Unified Humanoid Get-Up

Unified Humanoid Get-Up (UHG) is the open-source artifact for our RoboCup 2025 paper “Learning to Get Up Across Morphologies: Zero-Shot Recovery with a Unified Humanoid Policy.” (paper)

Built on the original FRASA framework, UHG:

Adds six new MJCF models—Wolfgang, NUGUS, Bez1, Bez2, Bez3, and OP3-Rot (7 robots total).
Generalises the reward function so one policy can recover from prone or supine falls on any robot without per-model tuning.
Packages a Gym/MuJoCo environment and CrossQ training pipeline (stable-baselines3 library).

Everything you need to train, evaluate, or extend a zero-shot humanoid get-up policy lives in this repository.

The humanoid platforms used for this project are shown below.

The performance of the trained agent has been validated in MuJoCo, as demonstrated in the examples below:

Installation

First of all, you need to install RL Baselines3 Zoo to train and enjoy agents:

pip install rl_zoo3

Then, you can install unified_humanoid_get_up_env from source using the following command:

pip install -e .

If you get jax errors run:

pip install --upgrade "jax[cuda12_local]==0.5.3"
sudo apt install nvidia-cudnn

⚠ Wayland + GLFW freeze fix

Issue with MuJoCo using Wayland

If you are using Wayland (instead of X11), you may encounter issues with the MuJoCo viewer, such as frozen windows or buttons not working.
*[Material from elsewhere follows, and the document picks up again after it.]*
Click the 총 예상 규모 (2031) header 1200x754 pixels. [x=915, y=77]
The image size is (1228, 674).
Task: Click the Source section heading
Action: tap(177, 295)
To solve this, you can build GLFW from source with shared libraries and set the LD_LIBRARY_PATH and PYGLFW_LIBRARY environment variables to point to the built libraries.

Download source package here and unzip it: https://www.glfw.org/download.html
Install dependancies to build GLFW for Wayland and X11

sudo apt install libwayland-dev libxkbcommon-dev xorg-dev

Go to the glfw extracted folder and use the following cmake command to build it with shared libs

cd path/to/glfw
cmake -S . -B build -D BUILD_SHARED_LIBS=ON

Build GLFW from source

cd path/to/glfw/build
make

Change LD_LIBRARY_PATH and PYGLFW_LIBRARY to match GLFW version you built and add it to your bashrc

export LD_LIBRARY_PATH="LD_LIBRARY_PATH:path/to/glfw/build/src/"
export PYGLFW_LIBRARY="path/to/glfw/build/src/libglfw.so"

Environment Setup

Generating initial positions

Pre-generating initial positions for the standup environment is recommended, as it can be time-consuming to generate them during training. To do so, you can use the standup_generate_initial.py script:

# TODO add option to pass robot type and rewrite this section
python standup_generate_initial.py

It will generate initial positions by letting the robot fall from random positions and store them in unified_humanoid_get_up_env/env/standup_initial_configurations.pkl. Let the script run until you have collected enough initial positions (typically a few thousand). You can stop the script at any time using Ctrl+C; the generated positions will be saved automatically.

Testing the environment

You can use the test_env.py script to test the environment:

# Start the environment without action # TODO add option to pass robot type
python test_env.py

# Start the environment with noise on the actions
python test_env.py --normal --std 2

Training

You can train an agent using:

# TODO add more instructions
python3.10 train_sbx.py \
    --algo crossq \
    --env unified-humanoid-get-up-env-standup-v0 \
    --conf hyperparams/crossq.yml \
    --env-kwargs robot_name:['bez2']

Where the arguments are:

algo: The RL algorithm to use
env: The environment to train on
conf: The hyperparameters file to use
env-kwargs: List of robots to use

The hyperparameters for the environment are defined in hyperparams/[algo].yml.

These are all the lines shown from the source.